*Given records*:
□ □ □ □ □ □ □

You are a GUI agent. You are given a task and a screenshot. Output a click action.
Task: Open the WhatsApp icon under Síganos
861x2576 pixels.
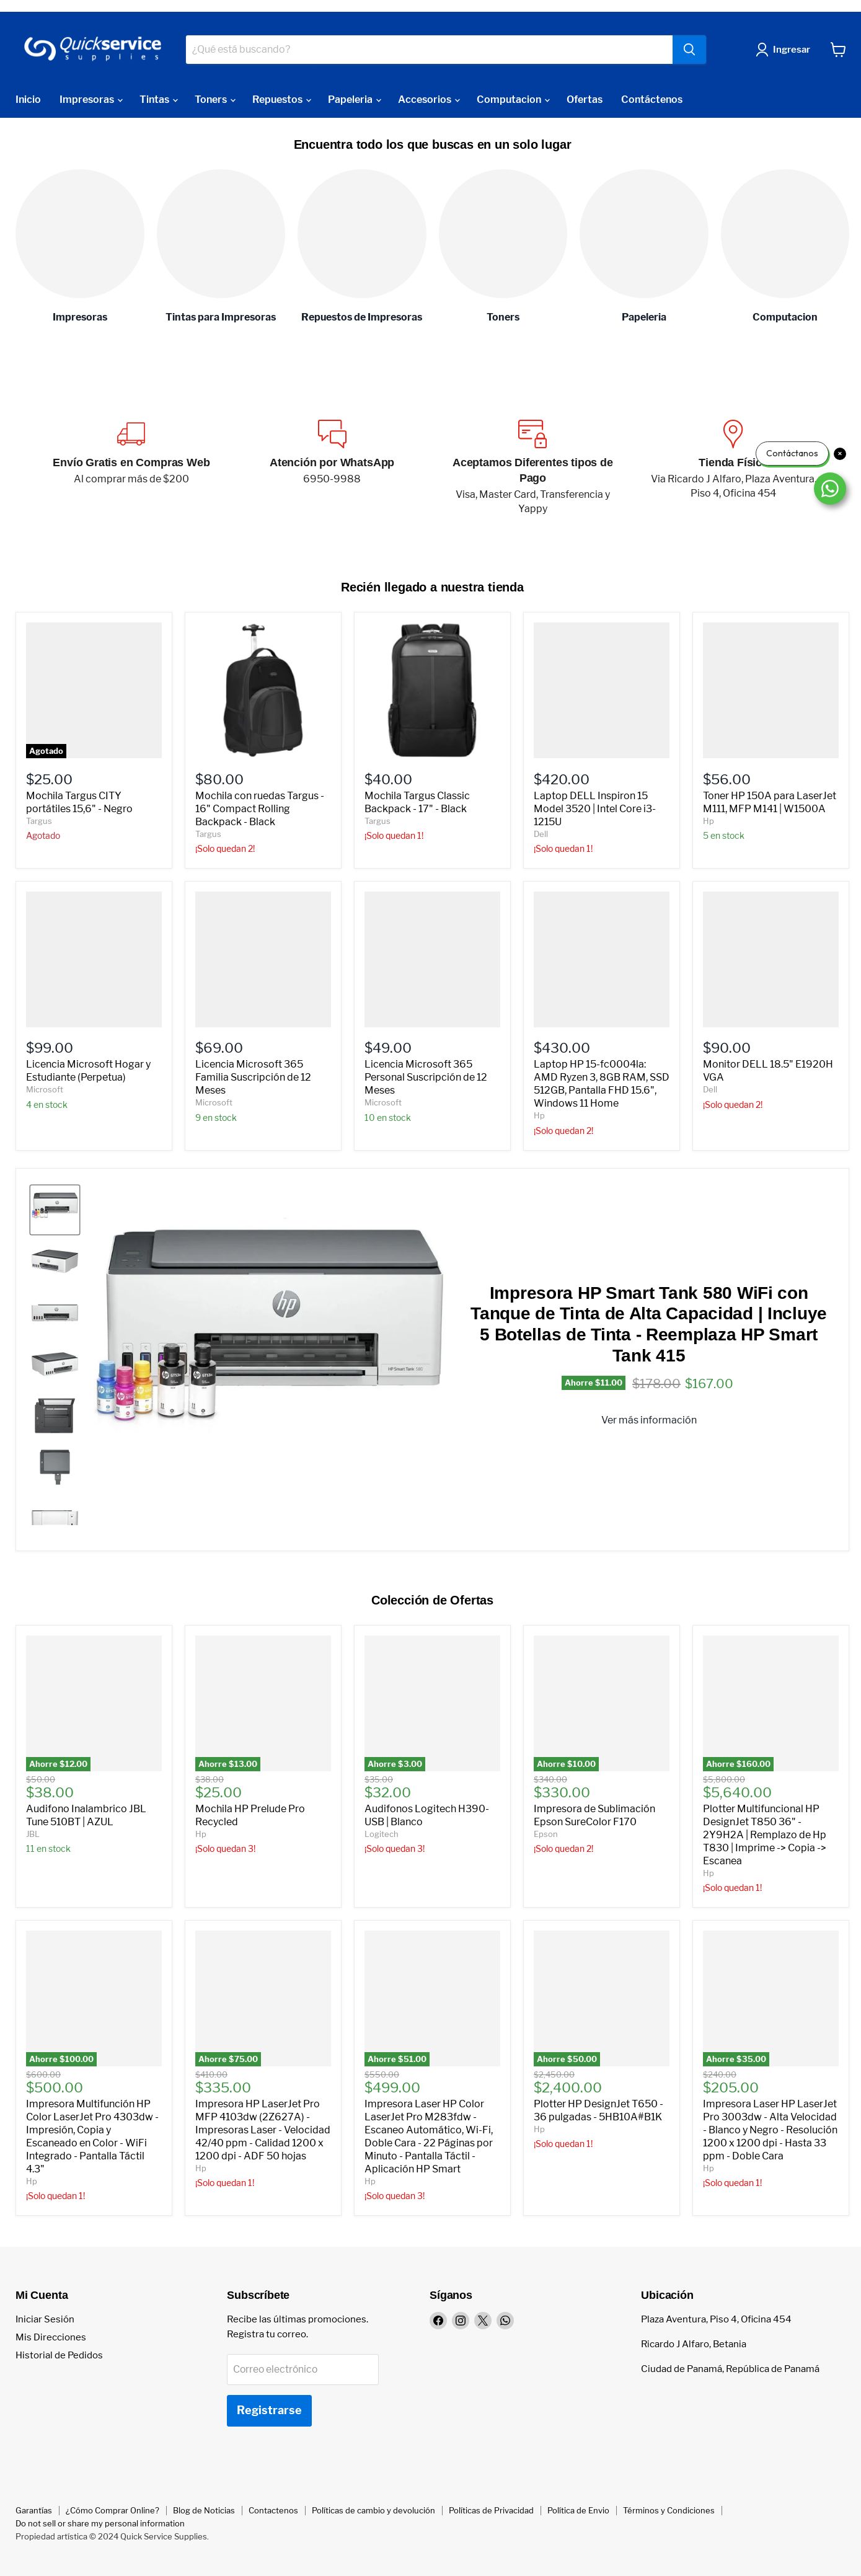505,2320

□ □ □ □ □ □ □

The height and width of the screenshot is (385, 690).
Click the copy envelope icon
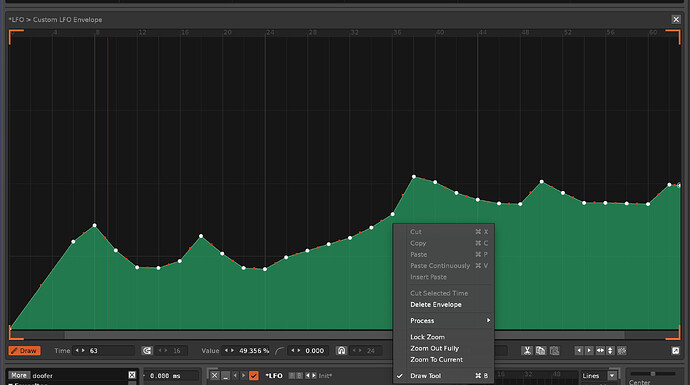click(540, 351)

□ □ □ □ □ □ □

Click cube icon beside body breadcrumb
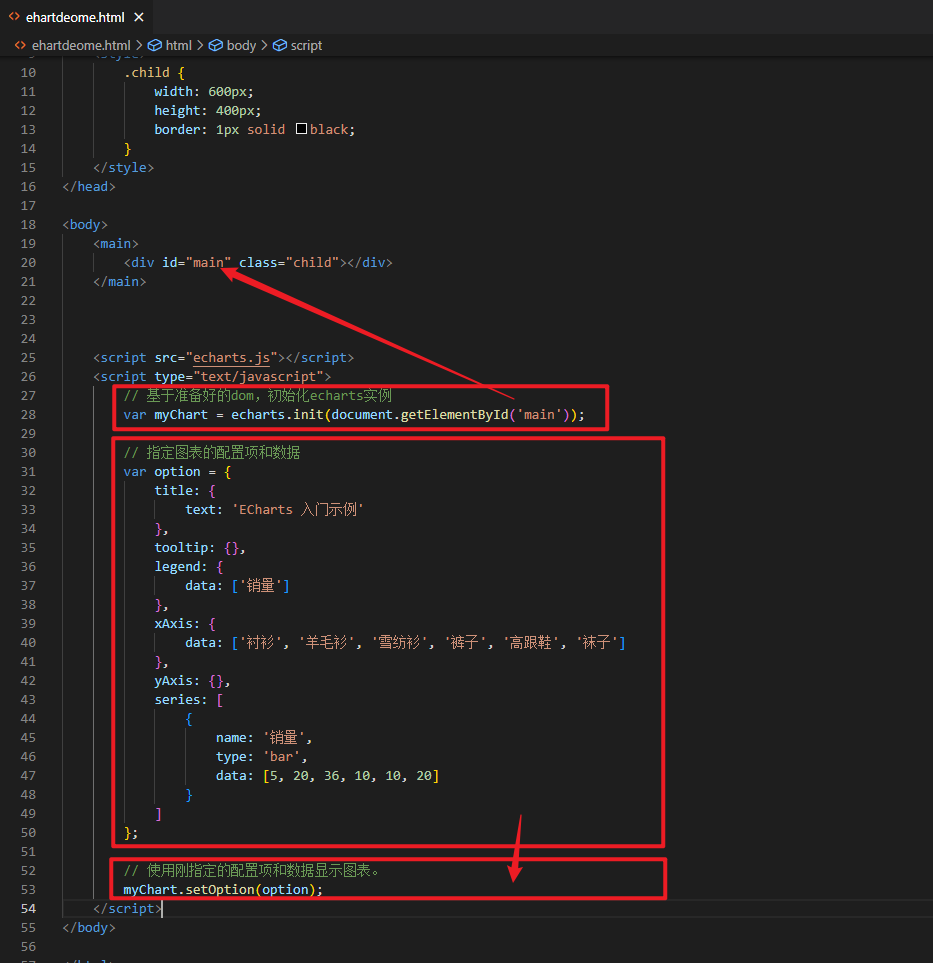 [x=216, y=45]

□ □ □ □ □ □ □

From the listing above, collect every line that mentions the word "screenshot".

You are a GUI agent. You are given a task and a screenshot. Output a click action.
The height and width of the screenshot is (385, 690).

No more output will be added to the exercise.